Planting in the fall ensures that your plants will be comfortable and ready to grow when springtime temperatures and weather roll around. Fall is a fantastic time to plant certain veggies such as spinach, lettuce, radishes, arugula, Asian greens, kale and collards. When planning an autumn vegetable garden, be sure to choose veggies that you’ll use and enjoy!
It’s also a great time to plant trees, shrubs, bulbs, grass seed, mums, and pansies. In late September, you can begin to plant next year’s garlic. Garlic needs to go through a cold period of 40 degrees or less as to be primed and ready to form large bulbs come spring harvest.

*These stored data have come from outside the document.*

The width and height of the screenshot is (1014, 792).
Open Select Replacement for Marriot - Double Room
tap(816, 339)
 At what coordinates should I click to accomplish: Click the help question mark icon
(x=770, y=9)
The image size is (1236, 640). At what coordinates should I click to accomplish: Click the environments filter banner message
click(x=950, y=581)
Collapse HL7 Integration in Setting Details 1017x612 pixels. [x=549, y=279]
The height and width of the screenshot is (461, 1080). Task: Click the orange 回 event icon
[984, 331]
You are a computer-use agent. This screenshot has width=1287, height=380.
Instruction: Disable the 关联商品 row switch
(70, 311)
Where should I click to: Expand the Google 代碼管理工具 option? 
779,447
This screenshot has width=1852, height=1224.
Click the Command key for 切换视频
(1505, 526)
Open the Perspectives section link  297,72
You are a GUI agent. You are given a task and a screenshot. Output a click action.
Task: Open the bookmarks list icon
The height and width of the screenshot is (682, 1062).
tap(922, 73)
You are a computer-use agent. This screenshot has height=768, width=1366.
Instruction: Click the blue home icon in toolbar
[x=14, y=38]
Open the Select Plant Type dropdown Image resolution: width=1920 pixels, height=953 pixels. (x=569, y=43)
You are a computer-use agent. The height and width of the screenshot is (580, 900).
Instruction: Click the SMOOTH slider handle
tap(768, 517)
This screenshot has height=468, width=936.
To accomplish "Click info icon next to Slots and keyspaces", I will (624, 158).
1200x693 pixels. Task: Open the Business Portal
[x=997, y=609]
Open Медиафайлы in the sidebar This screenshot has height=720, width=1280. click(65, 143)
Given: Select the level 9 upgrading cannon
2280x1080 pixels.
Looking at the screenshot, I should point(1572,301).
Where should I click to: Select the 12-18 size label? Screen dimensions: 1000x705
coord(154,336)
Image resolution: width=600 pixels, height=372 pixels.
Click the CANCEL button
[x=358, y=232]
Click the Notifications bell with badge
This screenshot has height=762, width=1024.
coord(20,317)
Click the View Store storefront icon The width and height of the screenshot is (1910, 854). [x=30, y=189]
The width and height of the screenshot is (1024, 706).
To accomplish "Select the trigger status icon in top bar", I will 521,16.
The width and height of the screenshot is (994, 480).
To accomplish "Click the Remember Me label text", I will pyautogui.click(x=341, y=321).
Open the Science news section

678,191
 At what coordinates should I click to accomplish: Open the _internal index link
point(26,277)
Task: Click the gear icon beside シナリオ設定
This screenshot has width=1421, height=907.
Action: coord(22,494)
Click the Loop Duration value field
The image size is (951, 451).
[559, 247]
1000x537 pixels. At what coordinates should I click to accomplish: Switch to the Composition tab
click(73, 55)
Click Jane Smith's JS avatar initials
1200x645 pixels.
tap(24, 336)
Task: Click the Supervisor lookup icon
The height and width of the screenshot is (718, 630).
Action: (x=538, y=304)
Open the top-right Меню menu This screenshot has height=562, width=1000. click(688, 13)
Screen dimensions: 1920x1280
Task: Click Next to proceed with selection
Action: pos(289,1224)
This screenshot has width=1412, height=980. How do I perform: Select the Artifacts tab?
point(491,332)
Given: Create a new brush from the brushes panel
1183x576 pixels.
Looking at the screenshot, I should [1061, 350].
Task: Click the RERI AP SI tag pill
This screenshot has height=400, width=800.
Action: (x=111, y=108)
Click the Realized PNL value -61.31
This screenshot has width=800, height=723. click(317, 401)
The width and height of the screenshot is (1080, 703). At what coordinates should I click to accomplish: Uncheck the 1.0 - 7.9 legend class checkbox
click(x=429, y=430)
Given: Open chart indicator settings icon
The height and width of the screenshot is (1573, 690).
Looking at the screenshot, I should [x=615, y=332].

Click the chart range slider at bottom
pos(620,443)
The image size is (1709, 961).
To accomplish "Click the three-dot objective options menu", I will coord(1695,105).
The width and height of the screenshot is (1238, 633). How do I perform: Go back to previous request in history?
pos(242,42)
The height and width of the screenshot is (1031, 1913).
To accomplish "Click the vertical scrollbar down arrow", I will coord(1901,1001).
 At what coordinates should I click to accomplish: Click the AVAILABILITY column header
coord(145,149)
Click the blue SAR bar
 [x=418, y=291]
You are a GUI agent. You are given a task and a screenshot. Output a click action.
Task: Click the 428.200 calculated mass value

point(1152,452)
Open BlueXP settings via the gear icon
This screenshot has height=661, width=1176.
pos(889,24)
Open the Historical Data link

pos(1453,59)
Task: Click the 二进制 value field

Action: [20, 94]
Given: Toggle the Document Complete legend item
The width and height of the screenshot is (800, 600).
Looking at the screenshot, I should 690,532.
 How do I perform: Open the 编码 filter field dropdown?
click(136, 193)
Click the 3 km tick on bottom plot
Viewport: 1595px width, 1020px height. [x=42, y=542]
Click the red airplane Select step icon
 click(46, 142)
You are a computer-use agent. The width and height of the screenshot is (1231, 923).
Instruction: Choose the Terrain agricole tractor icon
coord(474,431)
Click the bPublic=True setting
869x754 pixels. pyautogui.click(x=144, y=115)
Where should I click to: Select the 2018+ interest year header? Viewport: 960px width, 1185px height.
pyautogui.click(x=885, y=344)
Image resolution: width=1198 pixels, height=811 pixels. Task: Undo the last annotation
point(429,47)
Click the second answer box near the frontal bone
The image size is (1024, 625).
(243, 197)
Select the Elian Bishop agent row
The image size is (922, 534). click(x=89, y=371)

• To Prune, or Not to Prune: Although pruning stimulates growth and reduces disease pressures, hold off on pruning trees and shrubs until later in the fall into the winter. Any new growth produced now will not have a chance to harden off before winter.
Do not prune the large seedheads of Black-eyed Susans, coneflowers, and other perennials. Birds will appreciate being able to feed on them over the winter. Do not prune any spring-flowering shrubs, such as forsythia, azalea, camellia, holly, lilac, rhododendron, spirea, and viburnum. They are within three weeks of completing bud formation for next year’s flower bloom. If you have any dead raspberry and blackberry canes that fruited this past summer, those should be pruned. Fall fruiting raspberries and blackberries can be mowed to the ground in late winter.
• Garden Sustainability: Mulching in the fall reduces your work in the spring. Spring is a busy time, and late fall typically offers a smaller to-do list of garden chores. Cooler weather makes tackling a heavy job like mulching more pleasant. You’ll work up much less of a sweat when air temperatures hover in the 50-degree range, and you won’t be incredibly cold.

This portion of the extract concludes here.